What needs to be done: Word for word, restate the lines of the data from the first through the one containing "Send Ctrl+Alt+Del to", and nothing else.

Data for analysis:
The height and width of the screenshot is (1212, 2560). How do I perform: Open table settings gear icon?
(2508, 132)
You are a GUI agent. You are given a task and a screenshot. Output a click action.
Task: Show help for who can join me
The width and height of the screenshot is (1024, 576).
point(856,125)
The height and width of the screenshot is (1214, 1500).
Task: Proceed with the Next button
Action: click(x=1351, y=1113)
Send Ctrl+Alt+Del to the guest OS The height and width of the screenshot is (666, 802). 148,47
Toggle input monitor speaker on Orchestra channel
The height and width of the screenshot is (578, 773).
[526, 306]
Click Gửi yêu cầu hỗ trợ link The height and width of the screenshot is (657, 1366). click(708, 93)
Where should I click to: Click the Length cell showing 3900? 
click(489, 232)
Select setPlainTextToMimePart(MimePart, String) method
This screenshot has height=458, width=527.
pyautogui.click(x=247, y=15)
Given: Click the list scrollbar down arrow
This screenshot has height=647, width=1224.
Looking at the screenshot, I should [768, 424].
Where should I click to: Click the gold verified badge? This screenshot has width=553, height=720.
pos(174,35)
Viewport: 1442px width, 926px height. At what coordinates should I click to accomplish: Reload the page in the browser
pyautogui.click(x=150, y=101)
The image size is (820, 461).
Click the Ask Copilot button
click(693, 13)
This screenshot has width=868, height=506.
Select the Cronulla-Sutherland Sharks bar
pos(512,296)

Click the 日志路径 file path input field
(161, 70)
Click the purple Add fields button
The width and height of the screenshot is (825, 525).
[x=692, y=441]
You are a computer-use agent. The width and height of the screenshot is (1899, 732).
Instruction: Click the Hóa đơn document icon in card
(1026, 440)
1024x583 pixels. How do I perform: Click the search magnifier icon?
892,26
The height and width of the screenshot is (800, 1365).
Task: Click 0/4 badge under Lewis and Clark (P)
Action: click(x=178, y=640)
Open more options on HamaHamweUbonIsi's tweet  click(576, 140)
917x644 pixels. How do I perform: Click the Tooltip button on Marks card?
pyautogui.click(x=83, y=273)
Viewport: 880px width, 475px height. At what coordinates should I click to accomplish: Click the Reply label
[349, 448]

Answer:
The height and width of the screenshot is (1212, 2560). How do I perform: Open table settings gear icon?
(2508, 132)
You are a GUI agent. You are given a task and a screenshot. Output a click action.
Task: Show help for who can join me
The width and height of the screenshot is (1024, 576).
point(856,125)
The height and width of the screenshot is (1214, 1500).
Task: Proceed with the Next button
Action: click(x=1351, y=1113)
Send Ctrl+Alt+Del to the guest OS The height and width of the screenshot is (666, 802). 148,47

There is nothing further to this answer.